* _WHAT YOU NEED TO DO_: Would you please write out each of the entries below exactly, omitting pictures?

[Collected data entries]
■ ■ ■ ■
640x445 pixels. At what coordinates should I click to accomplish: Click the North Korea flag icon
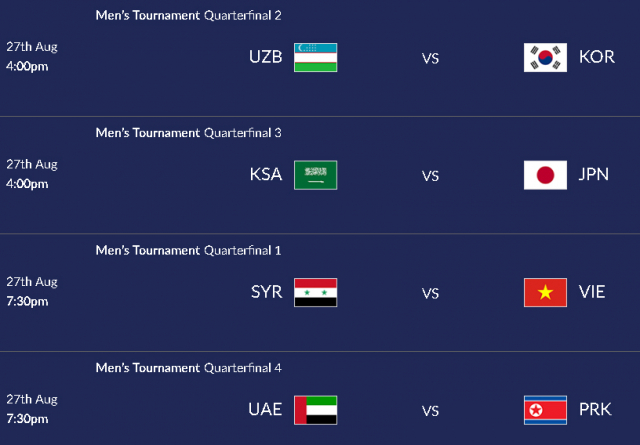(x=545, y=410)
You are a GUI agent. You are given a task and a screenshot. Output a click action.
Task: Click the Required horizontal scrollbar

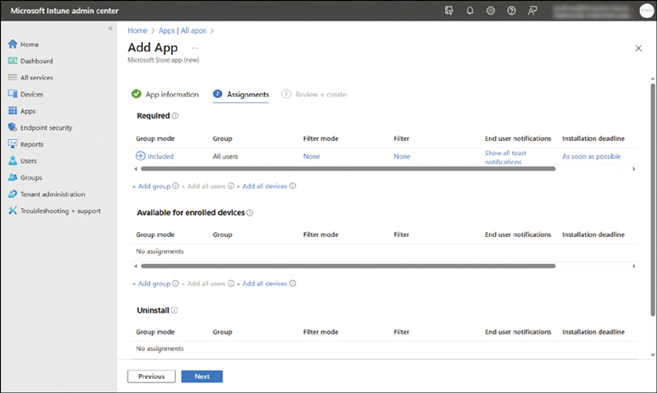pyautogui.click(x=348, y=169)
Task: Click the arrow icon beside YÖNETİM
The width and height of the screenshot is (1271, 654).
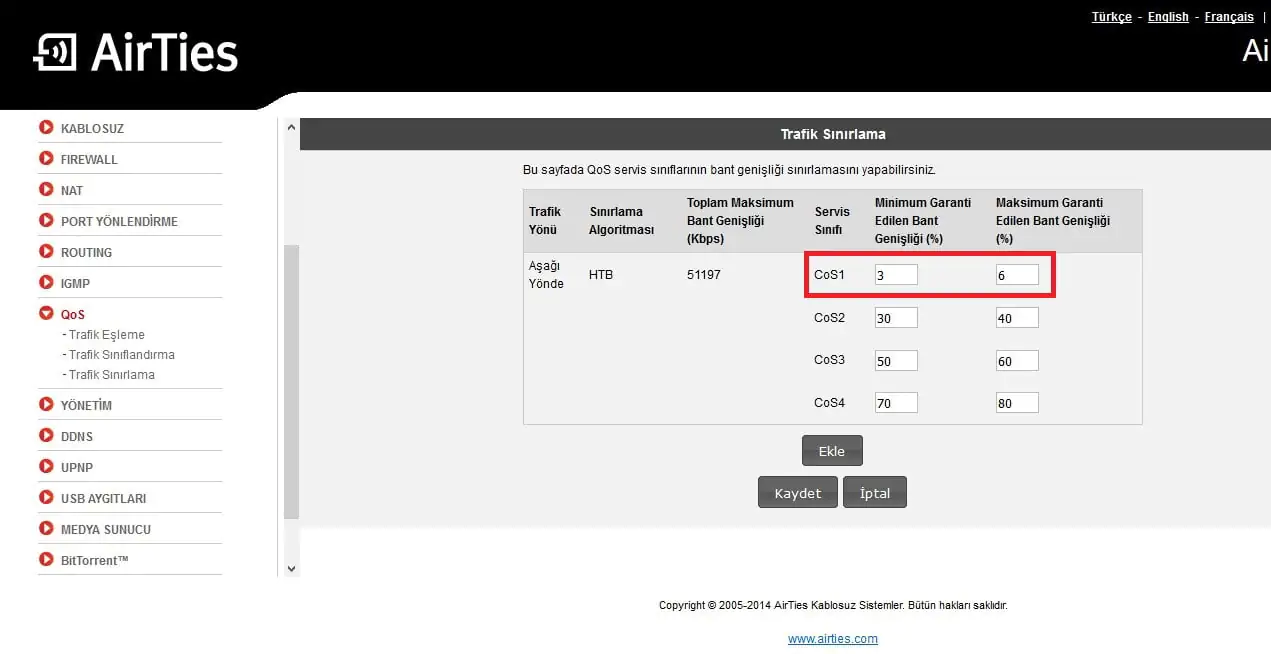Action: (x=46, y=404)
■ ■ ■ ■
* _ANSWER SECTION_:
640x445 pixels. At what coordinates should I click to accomplish: Click the North Korea flag icon
(x=545, y=410)
You are a GUI agent. You are given a task and a screenshot. Output a click action.
Task: Click the Required horizontal scrollbar

pyautogui.click(x=348, y=169)
Task: Click the arrow icon beside YÖNETİM
The width and height of the screenshot is (1271, 654).
Action: (x=46, y=404)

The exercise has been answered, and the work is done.